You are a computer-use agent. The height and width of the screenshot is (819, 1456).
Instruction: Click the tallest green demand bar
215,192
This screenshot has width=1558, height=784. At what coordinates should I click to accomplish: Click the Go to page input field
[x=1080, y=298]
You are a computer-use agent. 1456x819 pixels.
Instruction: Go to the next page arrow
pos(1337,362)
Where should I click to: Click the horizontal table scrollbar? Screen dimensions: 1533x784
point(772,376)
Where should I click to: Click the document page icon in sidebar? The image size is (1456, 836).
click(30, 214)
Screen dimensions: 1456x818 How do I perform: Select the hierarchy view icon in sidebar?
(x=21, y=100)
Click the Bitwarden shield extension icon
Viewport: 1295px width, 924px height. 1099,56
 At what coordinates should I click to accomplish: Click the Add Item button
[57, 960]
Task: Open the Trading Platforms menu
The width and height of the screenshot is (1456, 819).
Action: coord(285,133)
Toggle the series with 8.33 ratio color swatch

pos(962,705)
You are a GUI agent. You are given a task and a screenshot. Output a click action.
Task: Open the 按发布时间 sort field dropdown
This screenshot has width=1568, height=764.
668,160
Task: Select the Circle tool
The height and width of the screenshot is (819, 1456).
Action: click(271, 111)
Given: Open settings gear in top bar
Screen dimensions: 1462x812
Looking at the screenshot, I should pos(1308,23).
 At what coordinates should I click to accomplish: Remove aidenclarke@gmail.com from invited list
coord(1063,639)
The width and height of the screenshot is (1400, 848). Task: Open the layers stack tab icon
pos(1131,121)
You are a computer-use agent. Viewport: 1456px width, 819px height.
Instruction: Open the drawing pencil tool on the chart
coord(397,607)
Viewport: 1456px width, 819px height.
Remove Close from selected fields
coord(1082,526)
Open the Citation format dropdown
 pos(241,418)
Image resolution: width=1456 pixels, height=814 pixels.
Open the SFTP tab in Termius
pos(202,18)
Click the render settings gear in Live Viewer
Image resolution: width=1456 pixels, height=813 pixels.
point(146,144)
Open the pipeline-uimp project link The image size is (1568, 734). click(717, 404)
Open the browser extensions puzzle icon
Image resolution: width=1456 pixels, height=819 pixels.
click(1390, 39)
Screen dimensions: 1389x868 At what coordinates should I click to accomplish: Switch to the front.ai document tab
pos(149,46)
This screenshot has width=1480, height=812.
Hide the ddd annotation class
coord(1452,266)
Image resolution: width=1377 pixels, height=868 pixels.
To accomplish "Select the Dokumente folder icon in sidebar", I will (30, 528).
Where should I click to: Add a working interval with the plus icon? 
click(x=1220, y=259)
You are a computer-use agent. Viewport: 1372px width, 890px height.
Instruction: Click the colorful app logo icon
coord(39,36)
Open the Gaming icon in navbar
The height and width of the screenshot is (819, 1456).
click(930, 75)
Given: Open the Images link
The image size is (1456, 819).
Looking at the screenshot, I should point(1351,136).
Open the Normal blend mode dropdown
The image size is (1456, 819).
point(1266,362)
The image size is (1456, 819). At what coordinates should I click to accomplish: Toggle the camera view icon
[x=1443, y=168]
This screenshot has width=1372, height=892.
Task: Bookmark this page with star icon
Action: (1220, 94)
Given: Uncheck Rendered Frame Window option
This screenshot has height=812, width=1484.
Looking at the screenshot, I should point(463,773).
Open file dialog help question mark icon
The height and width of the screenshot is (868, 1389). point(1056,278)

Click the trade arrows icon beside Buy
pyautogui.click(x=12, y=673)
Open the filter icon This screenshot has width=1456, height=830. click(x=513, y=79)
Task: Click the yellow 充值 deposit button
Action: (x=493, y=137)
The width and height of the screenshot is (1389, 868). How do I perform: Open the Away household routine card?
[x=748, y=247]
┄┄┄┄┄┄┄┄┄┄┄┄┄┄┄┄┄┄┄┄
Every line of the material must be returned exactly as it appears.

You are a computer-use agent. The height and width of the screenshot is (819, 1456).
Instruction: Click the tallest green demand bar
215,192
This screenshot has width=1558, height=784. At what coordinates should I click to accomplish: Click the Go to page input field
[x=1080, y=298]
You are a computer-use agent. 1456x819 pixels.
Instruction: Go to the next page arrow
pos(1337,362)
Where should I click to: Click the horizontal table scrollbar? Screen dimensions: 1533x784
point(772,376)
Where should I click to: Click the document page icon in sidebar? The image size is (1456, 836).
click(30, 214)
Screen dimensions: 1456x818 How do I perform: Select the hierarchy view icon in sidebar?
(x=21, y=100)
Click the Bitwarden shield extension icon
Viewport: 1295px width, 924px height. 1099,56
 At what coordinates should I click to accomplish: Click the Add Item button
[57, 960]
Task: Open the Trading Platforms menu
The width and height of the screenshot is (1456, 819).
Action: coord(285,133)
Toggle the series with 8.33 ratio color swatch

pos(962,705)
You are a GUI agent. You are given a task and a screenshot. Output a click action.
Task: Open the 按发布时间 sort field dropdown
This screenshot has width=1568, height=764.
668,160
Task: Select the Circle tool
The height and width of the screenshot is (819, 1456).
Action: click(271, 111)
Given: Open settings gear in top bar
Screen dimensions: 1462x812
Looking at the screenshot, I should pos(1308,23).
 At what coordinates should I click to accomplish: Remove aidenclarke@gmail.com from invited list
coord(1063,639)
The width and height of the screenshot is (1400, 848). Task: Open the layers stack tab icon
pos(1131,121)
You are a computer-use agent. Viewport: 1456px width, 819px height.
Instruction: Open the drawing pencil tool on the chart
coord(397,607)
Viewport: 1456px width, 819px height.
Remove Close from selected fields
coord(1082,526)
Open the Citation format dropdown
 pos(241,418)
Image resolution: width=1456 pixels, height=814 pixels.
Open the SFTP tab in Termius
pos(202,18)
Click the render settings gear in Live Viewer
Image resolution: width=1456 pixels, height=813 pixels.
point(146,144)
Open the pipeline-uimp project link The image size is (1568, 734). click(717, 404)
Open the browser extensions puzzle icon
Image resolution: width=1456 pixels, height=819 pixels.
click(1390, 39)
Screen dimensions: 1389x868 At what coordinates should I click to accomplish: Switch to the front.ai document tab
pos(149,46)
This screenshot has width=1480, height=812.
Hide the ddd annotation class
coord(1452,266)
Image resolution: width=1377 pixels, height=868 pixels.
To accomplish "Select the Dokumente folder icon in sidebar", I will (30, 528).
Where should I click to: Add a working interval with the plus icon? 
click(x=1220, y=259)
You are a computer-use agent. Viewport: 1372px width, 890px height.
Instruction: Click the colorful app logo icon
coord(39,36)
Open the Gaming icon in navbar
The height and width of the screenshot is (819, 1456).
click(930, 75)
Given: Open the Images link
The image size is (1456, 819).
Looking at the screenshot, I should point(1351,136).
Open the Normal blend mode dropdown
The image size is (1456, 819).
point(1266,362)
The image size is (1456, 819). At what coordinates should I click to accomplish: Toggle the camera view icon
[x=1443, y=168]
This screenshot has width=1372, height=892.
Task: Bookmark this page with star icon
Action: (1220, 94)
Given: Uncheck Rendered Frame Window option
This screenshot has height=812, width=1484.
Looking at the screenshot, I should point(463,773).
Open file dialog help question mark icon
The height and width of the screenshot is (868, 1389). point(1056,278)

Click the trade arrows icon beside Buy
pyautogui.click(x=12, y=673)
Open the filter icon This screenshot has width=1456, height=830. click(x=513, y=79)
Task: Click the yellow 充值 deposit button
Action: (x=493, y=137)
The width and height of the screenshot is (1389, 868). How do I perform: Open the Away household routine card?
[x=748, y=247]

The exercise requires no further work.